■ PROBLEM STATEMENT:
From the line containing "Click the dropdown arrow beside the map title" down to the final line of the entries below, restate each line word for word and add nothing.

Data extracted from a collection
━━━━━━━━
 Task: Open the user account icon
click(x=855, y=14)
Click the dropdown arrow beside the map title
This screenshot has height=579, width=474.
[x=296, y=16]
━━━━━━━━
■ EXERCISE SOLUTION:
Click the dropdown arrow beside the map title
This screenshot has height=579, width=474.
[x=296, y=16]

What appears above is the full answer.